Item position data:
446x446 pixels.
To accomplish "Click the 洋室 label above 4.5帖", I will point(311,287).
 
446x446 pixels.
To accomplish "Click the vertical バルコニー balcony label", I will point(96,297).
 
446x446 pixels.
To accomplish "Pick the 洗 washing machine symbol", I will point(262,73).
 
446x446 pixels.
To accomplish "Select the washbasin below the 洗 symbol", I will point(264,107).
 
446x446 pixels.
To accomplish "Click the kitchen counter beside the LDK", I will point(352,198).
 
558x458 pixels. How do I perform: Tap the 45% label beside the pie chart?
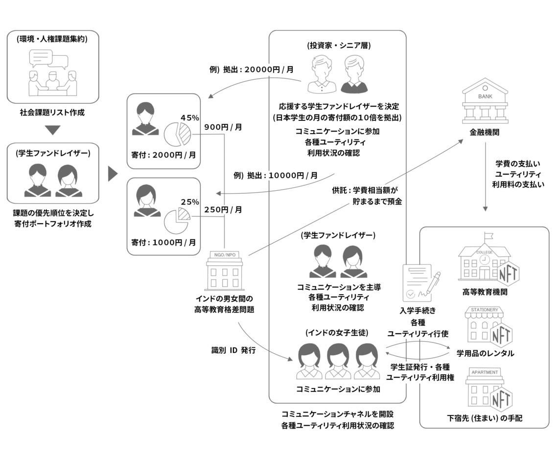pyautogui.click(x=189, y=118)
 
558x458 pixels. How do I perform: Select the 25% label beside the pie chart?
pyautogui.click(x=189, y=202)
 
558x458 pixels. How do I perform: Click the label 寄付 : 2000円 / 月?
pyautogui.click(x=163, y=155)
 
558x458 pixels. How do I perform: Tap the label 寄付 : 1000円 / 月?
pyautogui.click(x=163, y=242)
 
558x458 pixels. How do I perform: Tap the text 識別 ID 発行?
pyautogui.click(x=233, y=350)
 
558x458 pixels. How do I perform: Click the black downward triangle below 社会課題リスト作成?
pyautogui.click(x=53, y=131)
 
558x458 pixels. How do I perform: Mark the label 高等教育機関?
pyautogui.click(x=485, y=292)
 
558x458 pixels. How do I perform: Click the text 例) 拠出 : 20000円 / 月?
pyautogui.click(x=252, y=69)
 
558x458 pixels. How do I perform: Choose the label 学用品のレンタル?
pyautogui.click(x=485, y=353)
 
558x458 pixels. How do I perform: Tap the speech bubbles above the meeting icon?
pyautogui.click(x=48, y=60)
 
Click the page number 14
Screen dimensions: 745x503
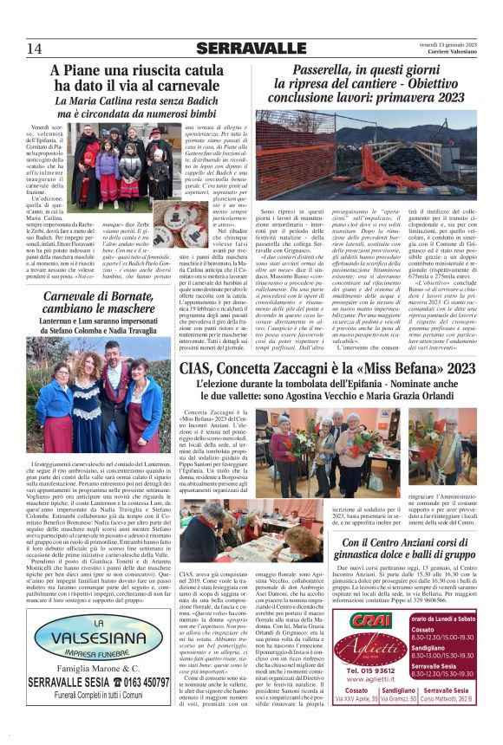[x=35, y=48]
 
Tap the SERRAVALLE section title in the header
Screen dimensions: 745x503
[x=251, y=48]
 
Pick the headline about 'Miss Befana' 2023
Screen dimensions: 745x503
[x=329, y=372]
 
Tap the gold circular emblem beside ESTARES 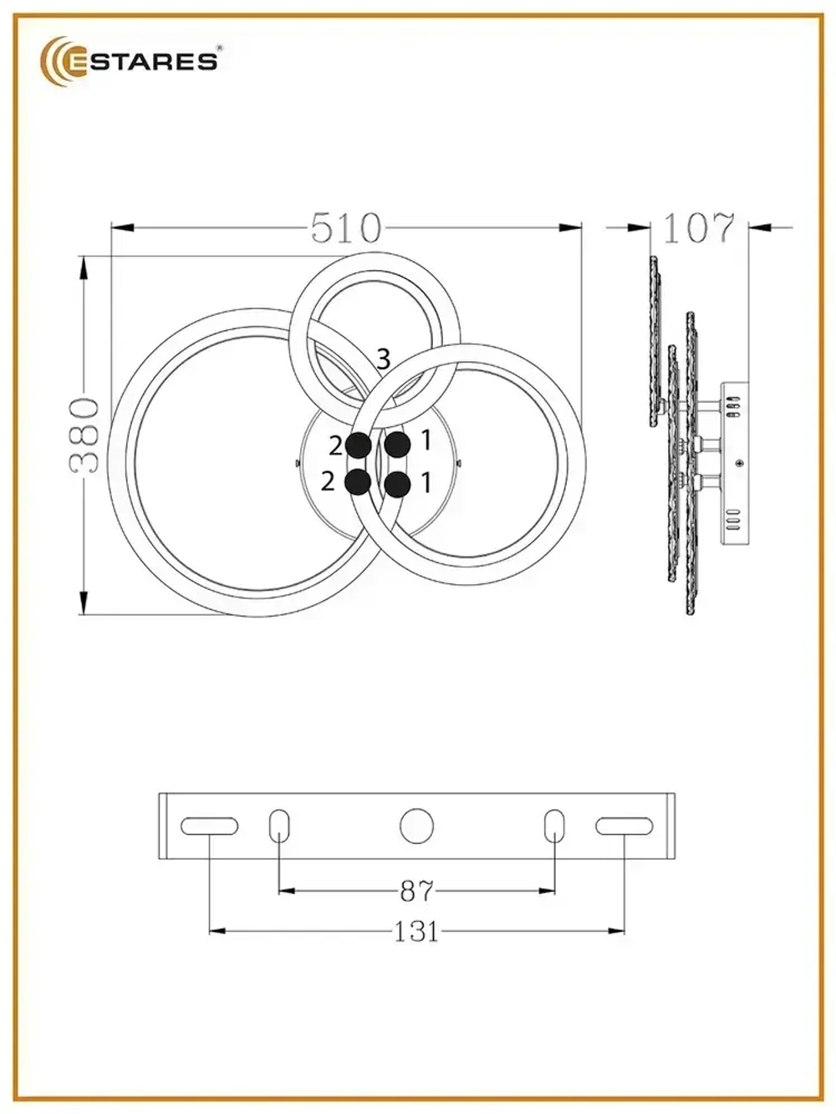click(x=62, y=61)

GIVEN EXERCISE: Quote the material from its opening line through the line containing "pyautogui.click(x=189, y=202)", with both ends included. Leave the pictures out of your answer.

THE REPLY:
446x446 pixels.
To accomplish "Click the 洋室 label above 4.5帖", I will point(311,287).
 
446x446 pixels.
To accomplish "Click the vertical バルコニー balcony label", I will point(96,297).
 
446x446 pixels.
To accomplish "Pick the 洗 washing machine symbol", I will point(262,73).
 
446x446 pixels.
To accomplish "Select the washbasin below the 洗 symbol", I will point(264,107).
 
446x446 pixels.
To accomplish "Click the kitchen counter beside the LDK", I will point(352,198).
 
558x458 pixels. How do I perform: Tap the 45% label beside the pie chart?
pyautogui.click(x=189, y=118)
 
558x458 pixels. How do I perform: Select the 25% label beside the pie chart?
pyautogui.click(x=189, y=202)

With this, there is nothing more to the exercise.